Eleições legislativas_2015

A direita que confiscou os partidos apoiantes da pior maioria do regime democrático, logrou nas urnas a ilibação do pior Governo e do pior PR dos últimos 40 anos. Com Relvas dedicado à vida literária, Marco António escondido e Paulo Júlio a coadjuvar Relvas nas letras, outros se encarregaram, com igual esmero, de fazer a campanha suja.

Foi sacrificado, nas lutas internas e ensanduichado, um dos mais íntegros e qualificados quadros do PS sem que o conjunto da esquerda alcançasse uma vitória tão ampla quanto devia perante a inépcia e traição do Governo.
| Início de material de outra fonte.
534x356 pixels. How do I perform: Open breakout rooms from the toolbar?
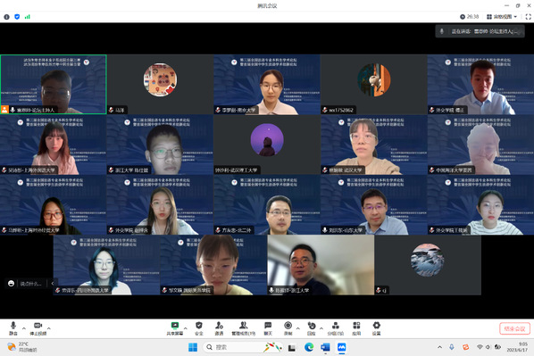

Foi arrasada a direita civilizada, de rosto humano, na aliança do cancro da coligação governativa com a sua metástase em Belém.

Da imolação de António Costa fica o seu exemplo cívico e o percurso imaculado de um democrata sólido e honrado republicano.
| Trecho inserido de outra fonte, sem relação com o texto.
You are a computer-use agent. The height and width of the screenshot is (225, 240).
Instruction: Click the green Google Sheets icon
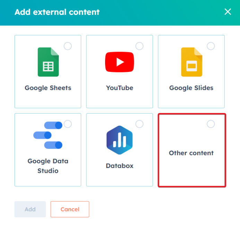click(48, 62)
A aliança entre um retornado ressentido e um salazarista oriundo de Boliqueime, quiçá assustado por algum passado nebuloso nos negócios privados, ditou o veredito popular. Para quem, como eu, não aceita outra forma de conquista do poder que não seja a que o voto secreto e universal define, os resultados de hoje são dilacerantes.

No dia 4 de outubro foi sufragado o Governo que aboliu do calendário o 5 de Outubro e o 1.º de Dezembro, bem como o PR que o consentiu, numa clara vitória da propaganda sobre a razão. A emigração jovem, a chaga do desemprego, o empobrecimento do País, o aumento das desigualdades e da dívida, com os combustíveis e juros aos preços mais baixos de muitas décadas, numa espécie de síndrome de Estocolmo, não puniram os que nos conduziram ao abismo na última legislatura ampliada até ao limite máximo.

Na adversidade que nos atingiu, saibam as esquerdas, as que temos, preparar o caminho do futuro sem críticas mútuas e animosidade, que se compreendem em período eleitoral, e são abomináveis depois. Apesar de tudo, saíram maioritárias.

Comentários

Jaime Santos disse…
Deixe lá Carlos, pelo menos a Direita ficou em minoria na AR, e Costa não sai para já, tem pelo menos ainda o trabalho de ajudar a eleger um Presidente de Esquerda. Depois, amanhã é 5 de Outubro e faço minhas as palavras dele, viva a República e viva Portugal!